# Abenteuer Maastricht - wie gehts los ?



## Baddy89 (16. Oktober 2007)

Hallo Freunde,

also bin Freitag und Samstag in Maastricht unterwegs und hätte an beiden Tagen n paar Stunden Zeit zum Angeln...

nun frage ich euch : Wo kann ich dort gut angeln?? Besonders auf Raubfisch...was kosten die Papiere und wo bekomme ich sie? Was muss ich beachten, um nicht eine aufs Maul zu bekommen  ?

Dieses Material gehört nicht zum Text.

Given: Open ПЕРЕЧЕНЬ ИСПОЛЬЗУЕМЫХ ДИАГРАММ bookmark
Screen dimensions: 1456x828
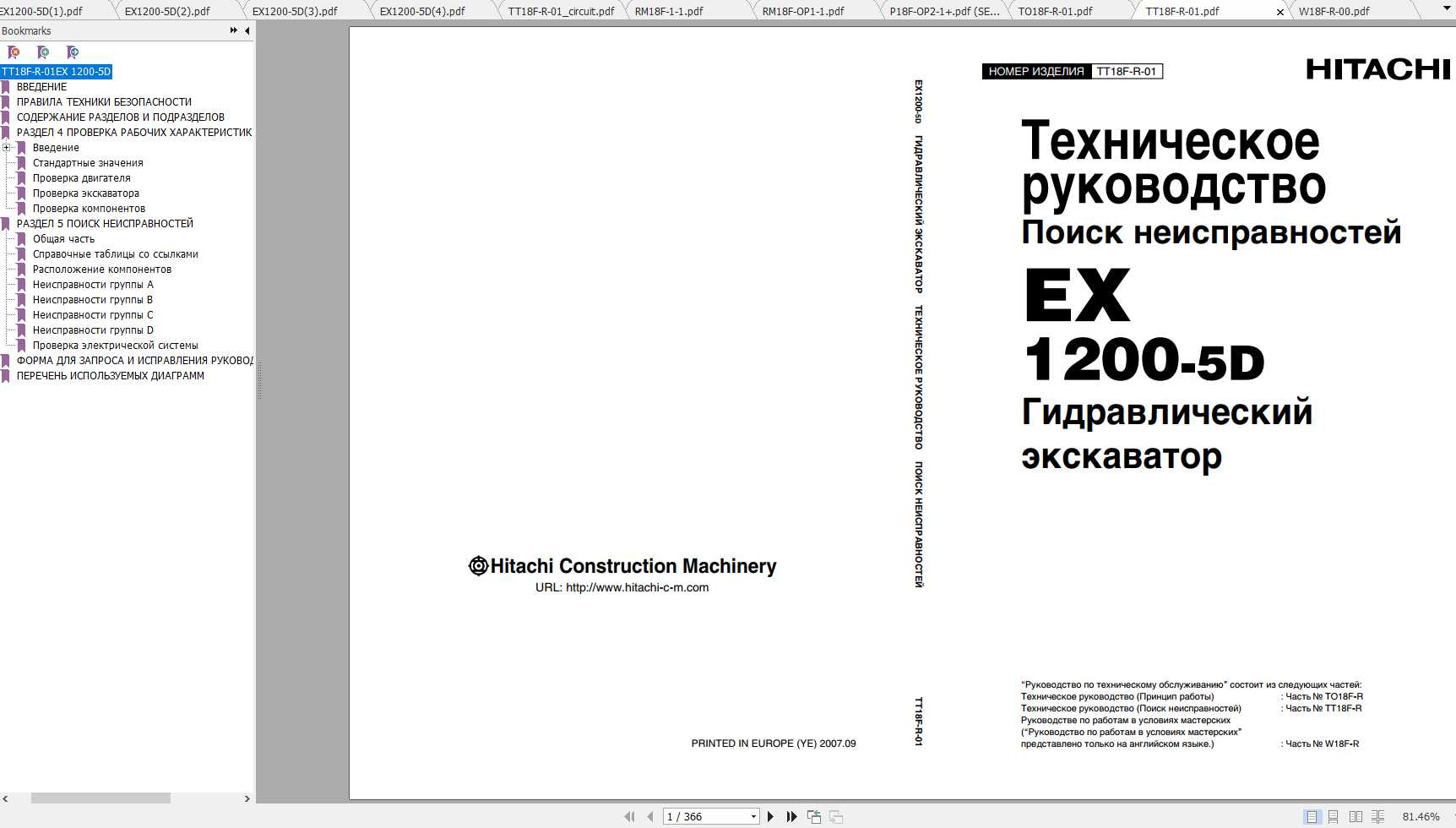Looking at the screenshot, I should (x=111, y=375).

Bitte kommt mir nicht mit der Suche..das sind einfach zu viele Infos..kann die momentan leider nicht filtern.

Bin für jede Info dankbar 

Achja bevorzugt Raubfischangeln...aber zur Not ginge auch Feedern am Strom. Danke Leute.


----------



## Drag (18. Oktober 2007)

*AW: Abenteuer Maastricht - wie gehts los ?*



Baddy89 schrieb:


> Was muss ich beachten, um nicht eine aufs Maul zu bekommen  ?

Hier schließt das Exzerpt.